DIRECTIONS FOR THIS TASK: Below are records; extract exactly the lines from the one containing "Select the 1D chart period" through the last, both included, and keep the pictures out.

DATA FOR PROCESSING:

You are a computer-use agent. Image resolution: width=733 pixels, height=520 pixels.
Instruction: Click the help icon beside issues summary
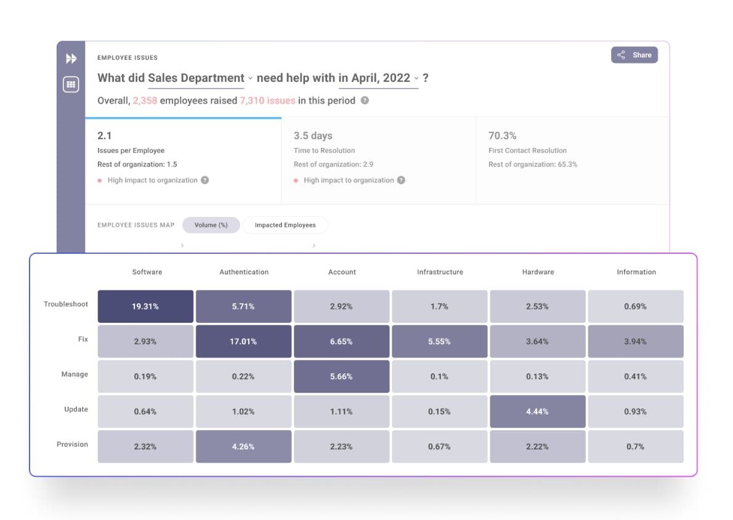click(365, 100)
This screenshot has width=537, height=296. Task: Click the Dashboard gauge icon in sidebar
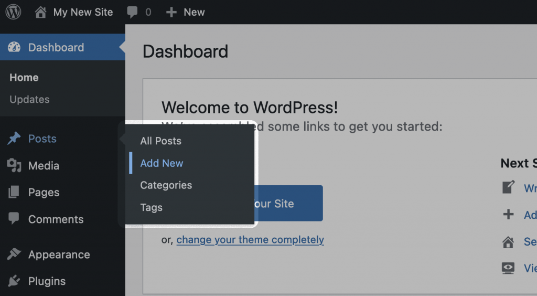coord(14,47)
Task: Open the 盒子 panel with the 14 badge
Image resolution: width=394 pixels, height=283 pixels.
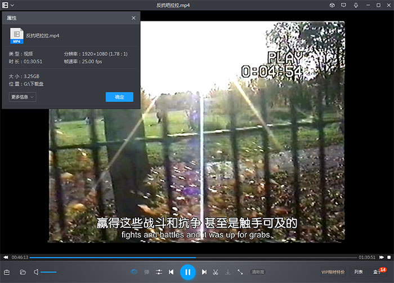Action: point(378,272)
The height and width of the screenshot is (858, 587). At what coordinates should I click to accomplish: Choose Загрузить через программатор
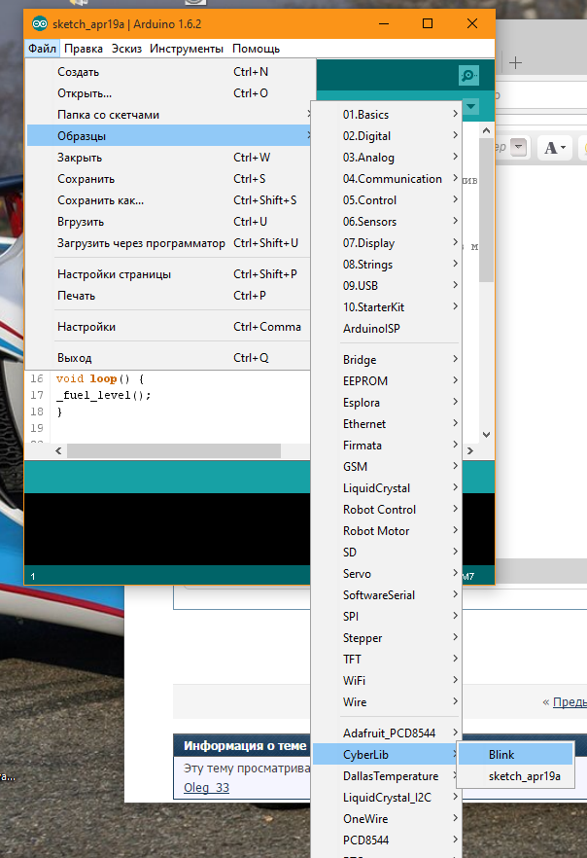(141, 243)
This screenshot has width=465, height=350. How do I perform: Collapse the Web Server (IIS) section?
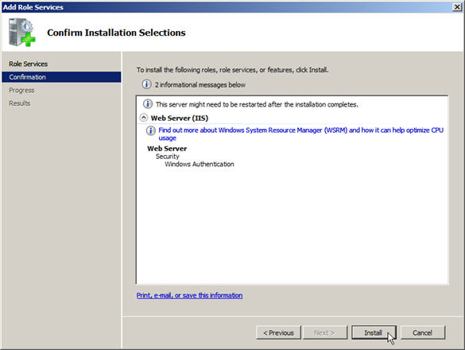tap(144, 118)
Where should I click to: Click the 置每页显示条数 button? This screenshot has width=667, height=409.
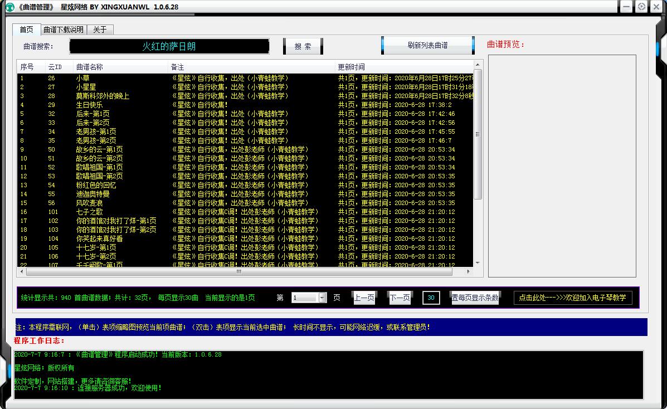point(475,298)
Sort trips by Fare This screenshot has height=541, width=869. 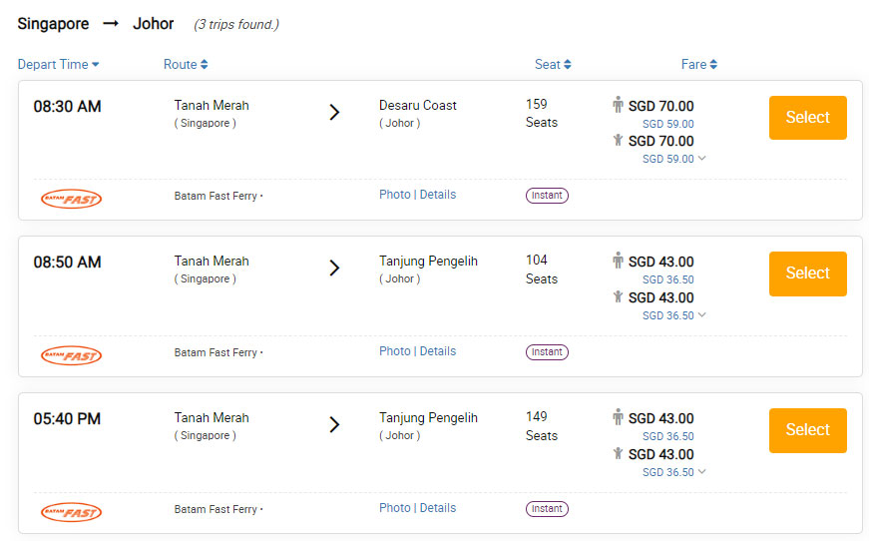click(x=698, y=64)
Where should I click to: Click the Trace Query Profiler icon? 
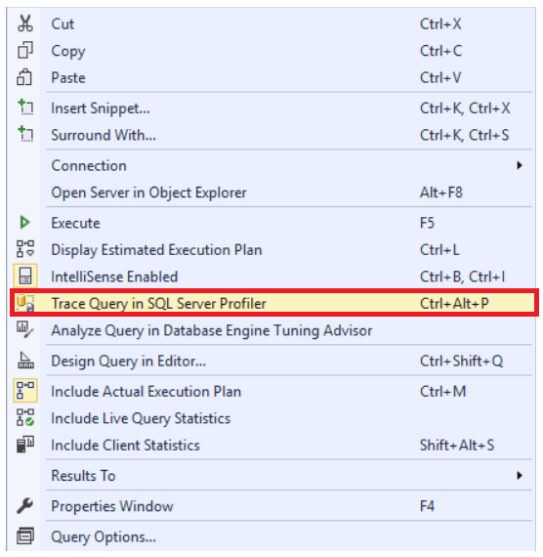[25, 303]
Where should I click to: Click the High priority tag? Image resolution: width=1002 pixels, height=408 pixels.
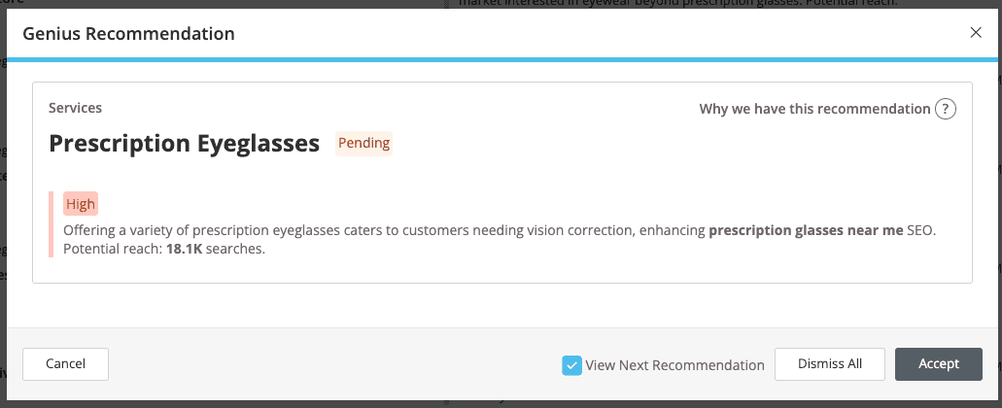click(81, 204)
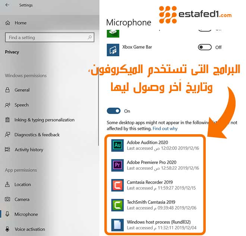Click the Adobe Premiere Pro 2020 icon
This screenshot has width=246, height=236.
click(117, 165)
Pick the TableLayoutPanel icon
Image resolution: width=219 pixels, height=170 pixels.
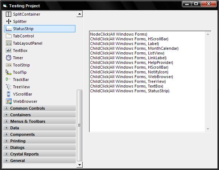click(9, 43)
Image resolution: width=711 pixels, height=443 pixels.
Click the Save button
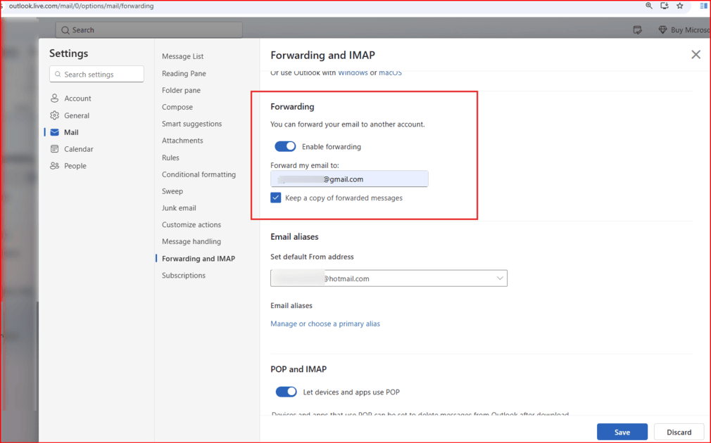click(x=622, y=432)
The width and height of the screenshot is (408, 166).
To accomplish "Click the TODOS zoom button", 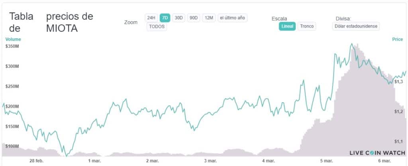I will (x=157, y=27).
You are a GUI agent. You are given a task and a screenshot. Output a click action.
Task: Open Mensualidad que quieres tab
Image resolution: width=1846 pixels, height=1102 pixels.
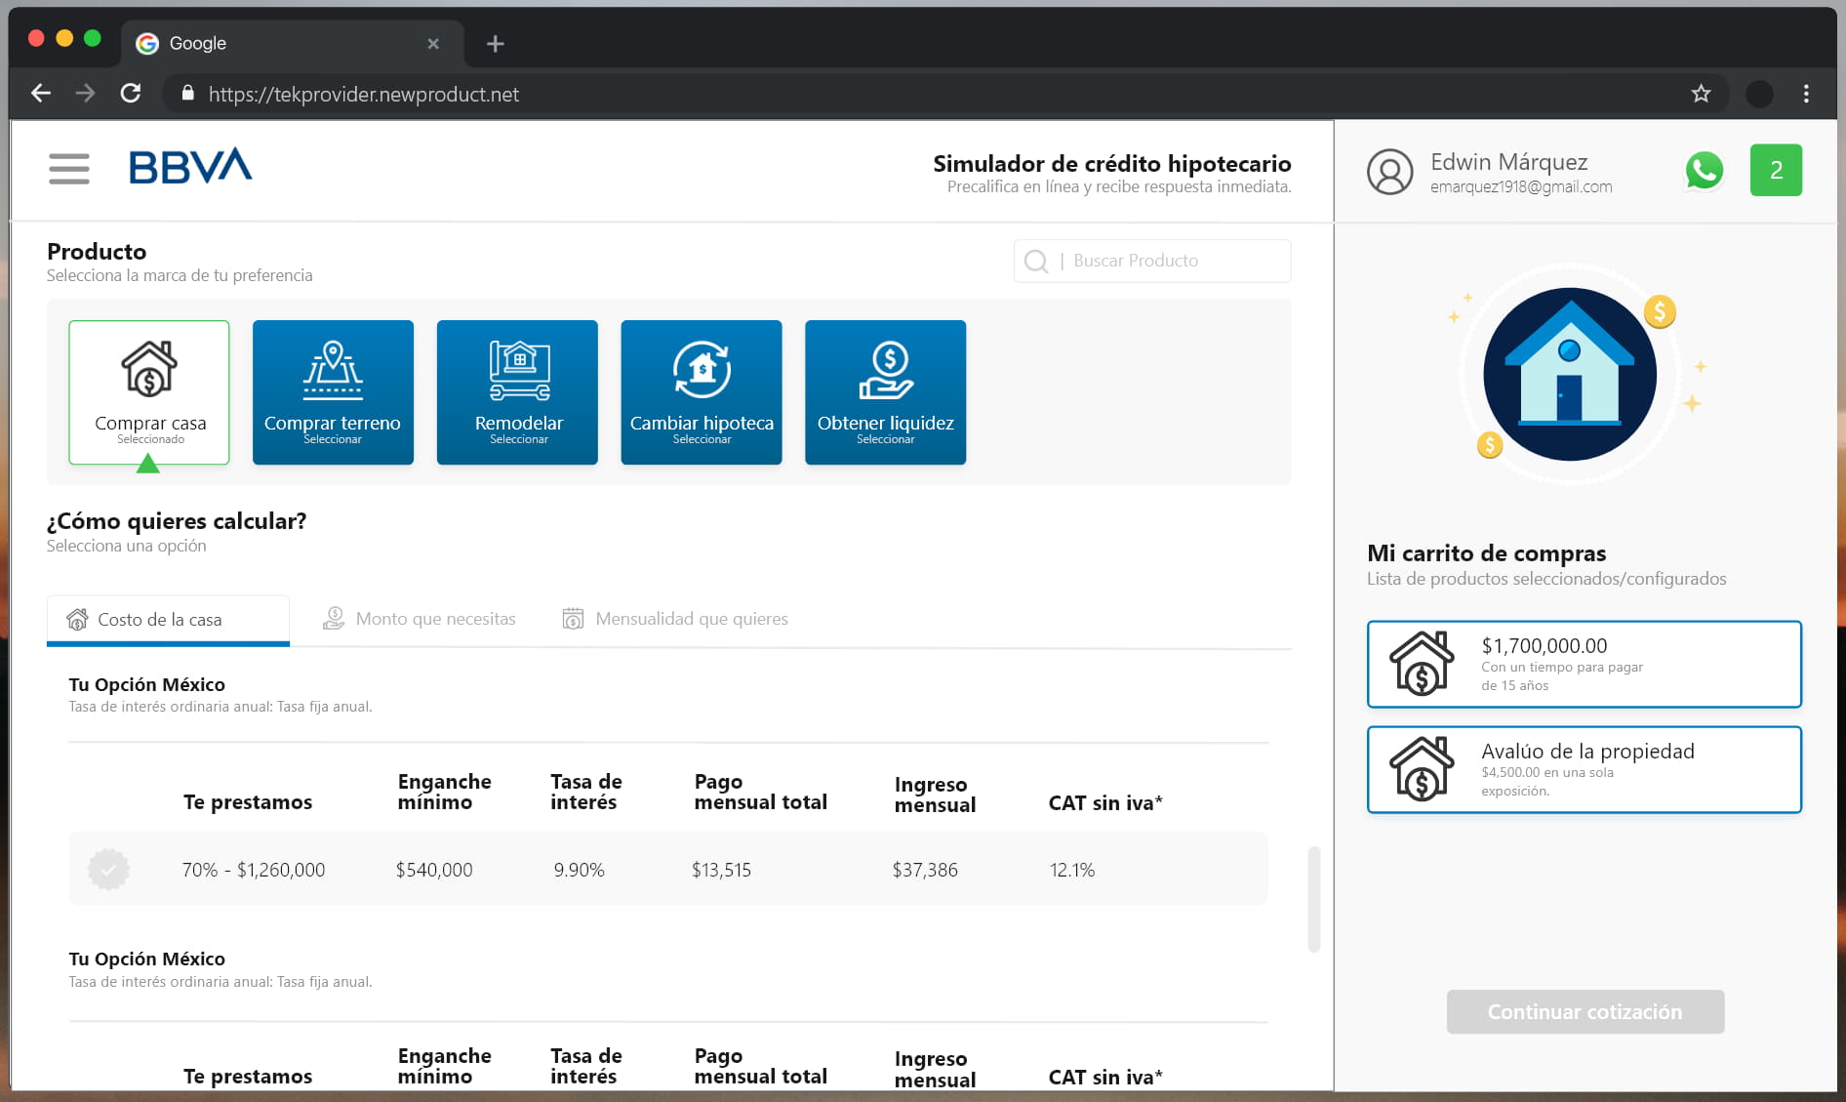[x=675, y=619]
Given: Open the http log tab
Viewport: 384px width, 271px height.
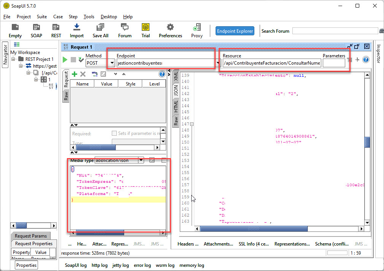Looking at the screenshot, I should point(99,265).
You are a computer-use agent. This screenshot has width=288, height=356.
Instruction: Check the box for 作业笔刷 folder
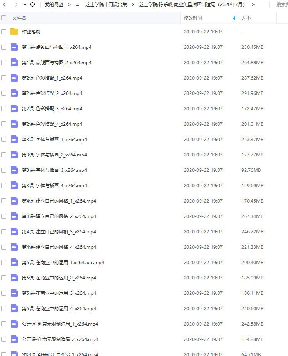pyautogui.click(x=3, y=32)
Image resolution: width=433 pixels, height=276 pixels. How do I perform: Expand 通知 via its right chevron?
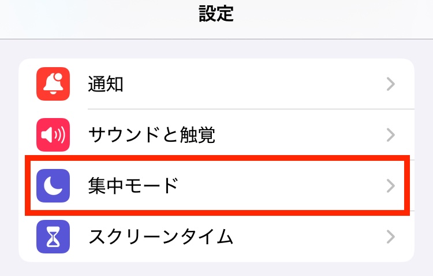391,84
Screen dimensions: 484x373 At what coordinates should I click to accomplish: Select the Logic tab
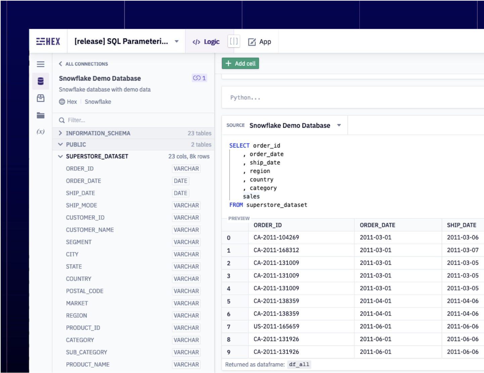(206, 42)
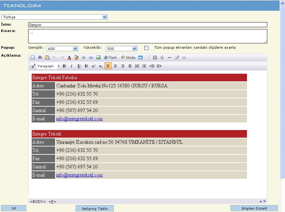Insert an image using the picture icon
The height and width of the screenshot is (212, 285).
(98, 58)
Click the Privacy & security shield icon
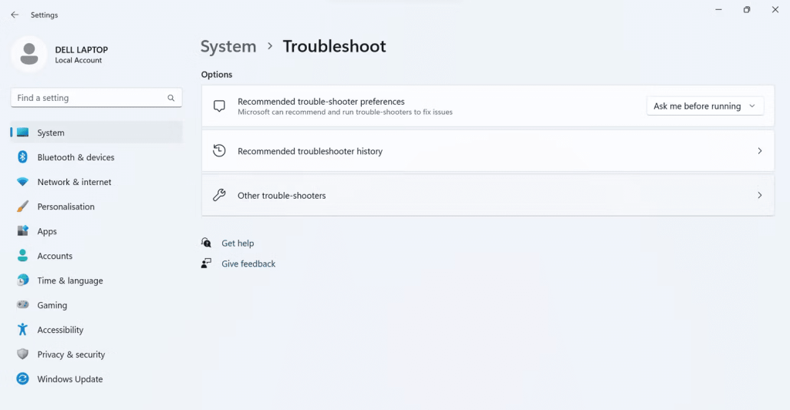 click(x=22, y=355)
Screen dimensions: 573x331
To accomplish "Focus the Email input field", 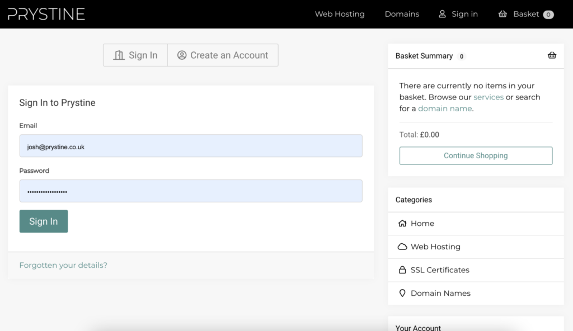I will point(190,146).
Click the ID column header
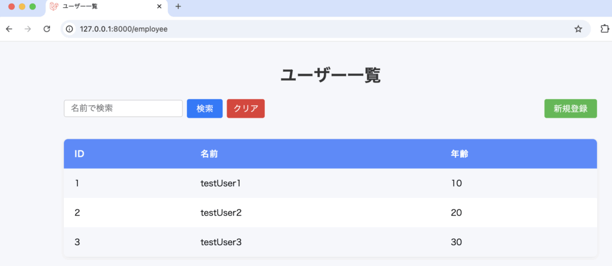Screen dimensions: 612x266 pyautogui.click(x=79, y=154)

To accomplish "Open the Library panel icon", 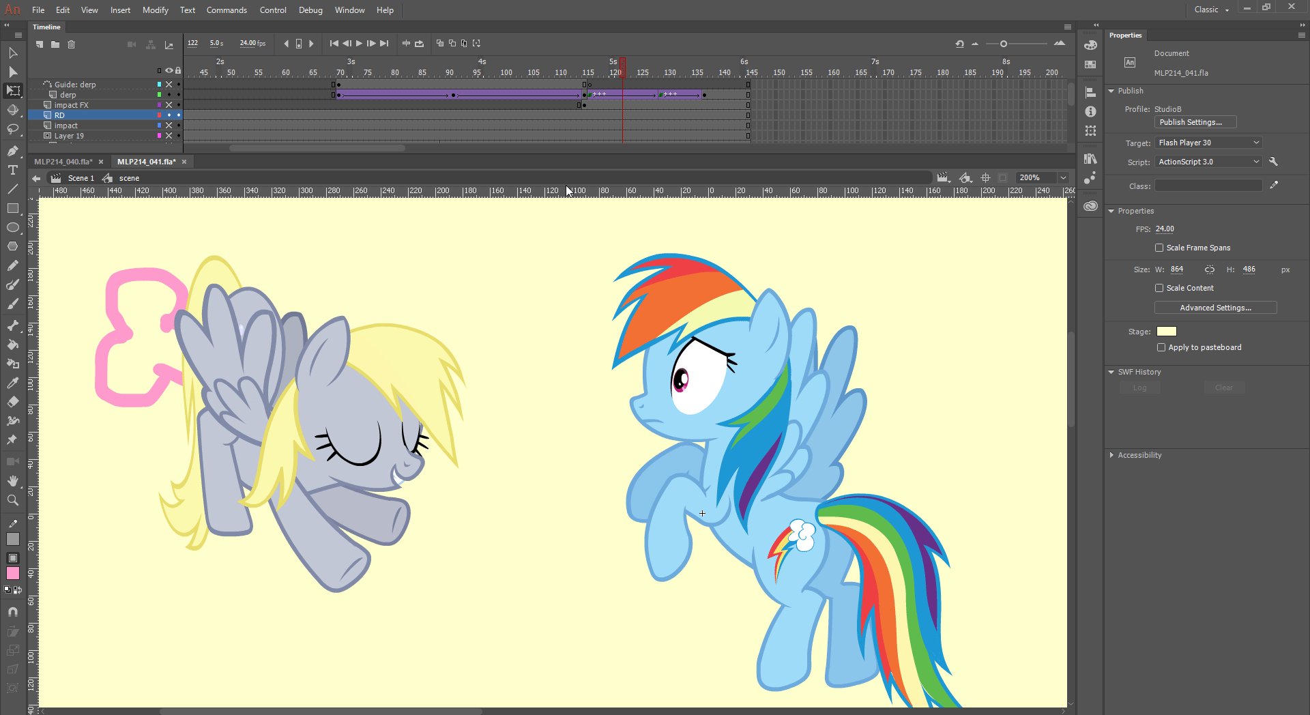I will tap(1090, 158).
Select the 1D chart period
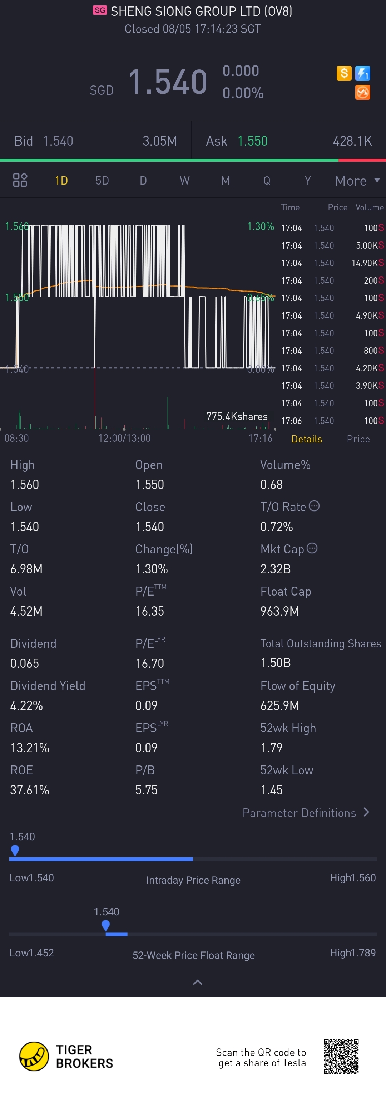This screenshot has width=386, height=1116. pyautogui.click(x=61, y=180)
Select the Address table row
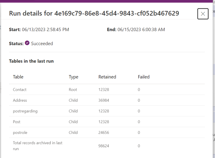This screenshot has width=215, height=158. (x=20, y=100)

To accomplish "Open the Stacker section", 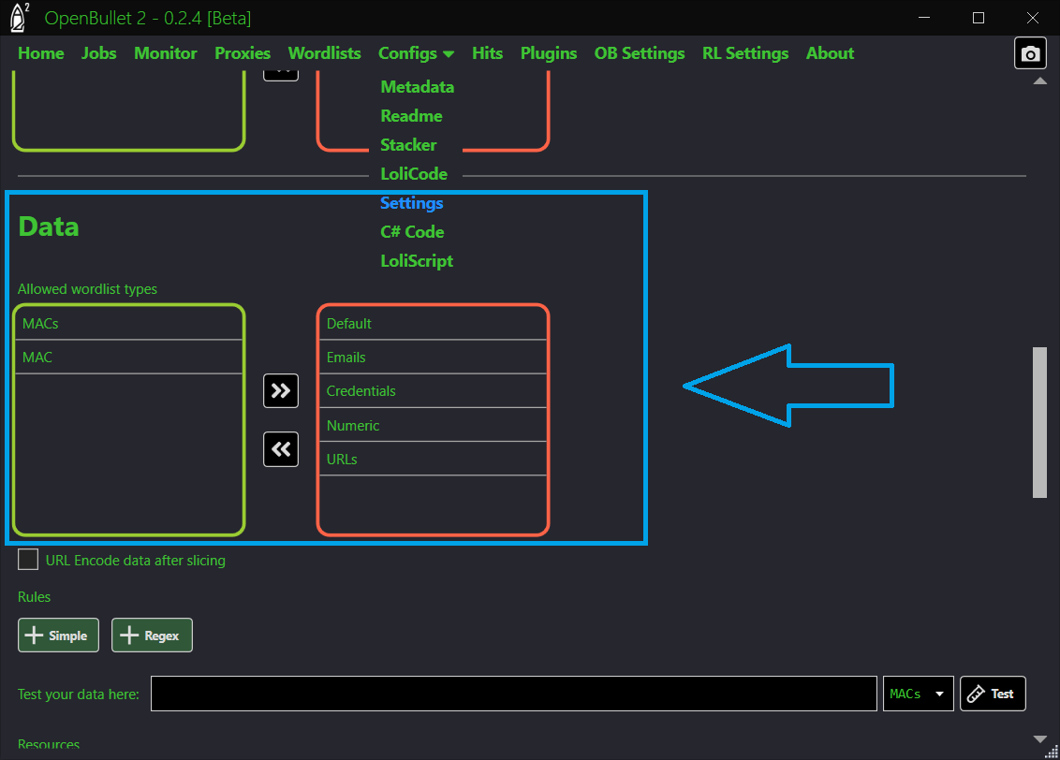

WRITTEN RESPONSE:
Select the 1D chart period
This screenshot has width=386, height=1116. pyautogui.click(x=61, y=180)
Select the Address table row
This screenshot has width=215, height=158. (x=20, y=100)

To accomplish "Open the Stacker section", 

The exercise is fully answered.